● ABOUT THIS EXERCISE:
Look through the material for lines with the word "Reply", and copy each one.
(EXERCISE INPUT)
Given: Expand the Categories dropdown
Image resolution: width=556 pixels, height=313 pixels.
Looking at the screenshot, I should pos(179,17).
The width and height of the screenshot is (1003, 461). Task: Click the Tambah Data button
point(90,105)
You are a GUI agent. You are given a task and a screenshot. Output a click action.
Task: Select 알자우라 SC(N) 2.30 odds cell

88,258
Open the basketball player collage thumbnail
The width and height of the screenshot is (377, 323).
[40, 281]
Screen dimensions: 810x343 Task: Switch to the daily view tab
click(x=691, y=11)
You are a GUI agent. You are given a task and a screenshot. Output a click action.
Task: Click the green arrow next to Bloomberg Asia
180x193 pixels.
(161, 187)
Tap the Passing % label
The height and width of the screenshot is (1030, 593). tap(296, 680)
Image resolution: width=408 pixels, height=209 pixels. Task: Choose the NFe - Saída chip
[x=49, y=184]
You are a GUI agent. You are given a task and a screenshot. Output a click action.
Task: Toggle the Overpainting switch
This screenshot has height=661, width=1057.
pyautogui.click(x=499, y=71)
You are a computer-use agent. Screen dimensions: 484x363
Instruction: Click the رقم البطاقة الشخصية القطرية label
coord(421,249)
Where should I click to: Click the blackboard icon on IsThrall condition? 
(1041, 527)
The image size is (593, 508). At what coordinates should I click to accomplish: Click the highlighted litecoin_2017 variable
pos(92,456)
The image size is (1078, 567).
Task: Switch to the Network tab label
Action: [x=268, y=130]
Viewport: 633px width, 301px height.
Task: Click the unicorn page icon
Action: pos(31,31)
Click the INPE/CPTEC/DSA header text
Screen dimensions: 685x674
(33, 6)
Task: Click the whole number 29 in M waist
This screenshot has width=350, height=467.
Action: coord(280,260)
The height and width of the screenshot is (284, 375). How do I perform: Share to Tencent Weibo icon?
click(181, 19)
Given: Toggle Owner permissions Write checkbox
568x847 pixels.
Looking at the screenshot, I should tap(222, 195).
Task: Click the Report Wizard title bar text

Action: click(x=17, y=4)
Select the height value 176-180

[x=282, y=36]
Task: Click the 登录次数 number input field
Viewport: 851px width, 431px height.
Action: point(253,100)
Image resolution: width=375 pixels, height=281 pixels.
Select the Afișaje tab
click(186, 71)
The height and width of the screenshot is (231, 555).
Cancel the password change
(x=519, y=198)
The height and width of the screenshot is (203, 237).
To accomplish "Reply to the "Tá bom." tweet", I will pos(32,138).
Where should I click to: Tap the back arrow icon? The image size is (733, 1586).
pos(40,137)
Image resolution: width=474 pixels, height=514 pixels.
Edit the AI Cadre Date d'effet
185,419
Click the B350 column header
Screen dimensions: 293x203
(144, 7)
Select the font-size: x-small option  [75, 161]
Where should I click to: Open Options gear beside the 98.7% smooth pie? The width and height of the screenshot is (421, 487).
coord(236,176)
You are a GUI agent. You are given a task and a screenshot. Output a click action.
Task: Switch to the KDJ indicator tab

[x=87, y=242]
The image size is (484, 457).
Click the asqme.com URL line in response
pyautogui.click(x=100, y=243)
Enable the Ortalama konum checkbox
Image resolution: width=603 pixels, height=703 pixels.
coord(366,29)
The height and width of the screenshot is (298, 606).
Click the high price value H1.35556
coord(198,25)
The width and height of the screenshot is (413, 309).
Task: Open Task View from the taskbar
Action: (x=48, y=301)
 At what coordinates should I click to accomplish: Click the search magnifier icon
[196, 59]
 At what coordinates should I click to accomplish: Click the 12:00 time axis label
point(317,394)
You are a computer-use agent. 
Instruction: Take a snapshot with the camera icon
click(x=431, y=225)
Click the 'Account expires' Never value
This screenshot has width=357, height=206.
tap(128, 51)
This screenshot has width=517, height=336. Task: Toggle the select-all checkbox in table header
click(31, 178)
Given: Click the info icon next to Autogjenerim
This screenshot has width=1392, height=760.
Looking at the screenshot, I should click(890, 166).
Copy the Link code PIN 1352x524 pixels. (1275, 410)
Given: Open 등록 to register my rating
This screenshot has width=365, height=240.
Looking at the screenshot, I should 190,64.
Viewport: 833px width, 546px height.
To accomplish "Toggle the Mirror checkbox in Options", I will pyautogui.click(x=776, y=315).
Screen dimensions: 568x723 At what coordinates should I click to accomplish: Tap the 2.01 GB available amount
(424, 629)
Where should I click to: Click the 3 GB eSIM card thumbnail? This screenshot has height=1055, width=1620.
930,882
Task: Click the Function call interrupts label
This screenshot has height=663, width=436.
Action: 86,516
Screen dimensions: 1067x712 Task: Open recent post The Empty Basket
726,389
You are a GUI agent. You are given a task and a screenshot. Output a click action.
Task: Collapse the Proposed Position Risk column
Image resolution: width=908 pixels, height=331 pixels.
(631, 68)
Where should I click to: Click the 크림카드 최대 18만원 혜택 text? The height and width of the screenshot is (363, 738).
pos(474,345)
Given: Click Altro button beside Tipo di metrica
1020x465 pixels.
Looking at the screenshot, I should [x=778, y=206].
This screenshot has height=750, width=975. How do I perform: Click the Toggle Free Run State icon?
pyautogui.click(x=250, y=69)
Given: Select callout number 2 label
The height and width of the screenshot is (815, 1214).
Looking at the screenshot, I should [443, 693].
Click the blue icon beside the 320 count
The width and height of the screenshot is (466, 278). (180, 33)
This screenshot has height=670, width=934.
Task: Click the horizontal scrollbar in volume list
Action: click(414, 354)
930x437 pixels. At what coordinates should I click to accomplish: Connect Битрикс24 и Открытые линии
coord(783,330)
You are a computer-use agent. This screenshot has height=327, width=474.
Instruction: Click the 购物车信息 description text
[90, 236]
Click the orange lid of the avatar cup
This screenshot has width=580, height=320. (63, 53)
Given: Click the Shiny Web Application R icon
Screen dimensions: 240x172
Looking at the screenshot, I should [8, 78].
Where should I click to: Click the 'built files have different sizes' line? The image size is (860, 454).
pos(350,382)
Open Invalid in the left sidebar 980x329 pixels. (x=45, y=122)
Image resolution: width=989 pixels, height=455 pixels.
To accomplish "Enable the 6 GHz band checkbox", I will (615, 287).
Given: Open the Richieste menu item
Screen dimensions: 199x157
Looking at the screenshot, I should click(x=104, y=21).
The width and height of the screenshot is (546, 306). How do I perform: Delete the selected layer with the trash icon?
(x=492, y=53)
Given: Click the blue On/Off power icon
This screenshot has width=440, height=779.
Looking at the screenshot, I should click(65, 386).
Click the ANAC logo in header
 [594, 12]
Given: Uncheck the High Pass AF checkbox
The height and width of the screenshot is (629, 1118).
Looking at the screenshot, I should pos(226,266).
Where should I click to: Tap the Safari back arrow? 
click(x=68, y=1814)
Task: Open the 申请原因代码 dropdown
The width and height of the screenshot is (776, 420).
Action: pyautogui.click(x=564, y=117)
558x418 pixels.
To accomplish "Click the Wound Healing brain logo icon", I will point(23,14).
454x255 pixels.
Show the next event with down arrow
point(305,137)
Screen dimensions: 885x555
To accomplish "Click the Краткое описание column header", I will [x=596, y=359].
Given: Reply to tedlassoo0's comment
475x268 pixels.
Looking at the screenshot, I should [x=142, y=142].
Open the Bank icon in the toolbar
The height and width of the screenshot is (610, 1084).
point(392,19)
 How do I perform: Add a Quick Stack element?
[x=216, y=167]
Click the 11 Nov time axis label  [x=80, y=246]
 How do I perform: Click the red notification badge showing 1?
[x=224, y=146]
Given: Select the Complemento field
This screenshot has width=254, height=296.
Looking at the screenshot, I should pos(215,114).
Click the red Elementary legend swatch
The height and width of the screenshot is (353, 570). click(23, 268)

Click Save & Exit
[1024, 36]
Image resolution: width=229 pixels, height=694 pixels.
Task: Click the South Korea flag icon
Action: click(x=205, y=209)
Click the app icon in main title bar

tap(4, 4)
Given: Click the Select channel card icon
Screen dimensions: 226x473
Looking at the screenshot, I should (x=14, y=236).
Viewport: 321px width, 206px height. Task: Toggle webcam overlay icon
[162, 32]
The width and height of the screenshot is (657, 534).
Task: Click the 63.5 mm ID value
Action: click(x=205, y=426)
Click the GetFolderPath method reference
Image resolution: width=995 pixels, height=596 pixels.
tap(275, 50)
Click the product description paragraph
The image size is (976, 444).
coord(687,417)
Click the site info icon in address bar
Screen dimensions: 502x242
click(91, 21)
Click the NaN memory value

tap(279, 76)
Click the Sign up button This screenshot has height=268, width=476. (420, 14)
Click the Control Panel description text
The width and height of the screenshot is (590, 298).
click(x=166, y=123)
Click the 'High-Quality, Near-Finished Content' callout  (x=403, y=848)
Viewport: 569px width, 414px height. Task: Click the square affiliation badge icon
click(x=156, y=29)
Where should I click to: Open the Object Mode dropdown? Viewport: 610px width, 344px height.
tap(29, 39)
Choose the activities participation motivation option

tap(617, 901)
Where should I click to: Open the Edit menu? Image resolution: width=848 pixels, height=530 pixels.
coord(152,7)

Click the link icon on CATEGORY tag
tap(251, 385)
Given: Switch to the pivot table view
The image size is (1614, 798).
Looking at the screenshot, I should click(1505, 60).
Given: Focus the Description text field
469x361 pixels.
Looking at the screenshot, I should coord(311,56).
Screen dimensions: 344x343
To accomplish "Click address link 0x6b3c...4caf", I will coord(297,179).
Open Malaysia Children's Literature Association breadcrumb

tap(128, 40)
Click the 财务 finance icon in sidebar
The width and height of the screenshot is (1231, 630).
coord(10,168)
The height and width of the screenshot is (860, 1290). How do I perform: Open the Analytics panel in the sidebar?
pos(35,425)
(End EXERCISE INPUT)
● TASK OUTPUT:
To accomplish "Reply to the "Tá bom." tweet", I will pos(32,138).
Given: Reply to tedlassoo0's comment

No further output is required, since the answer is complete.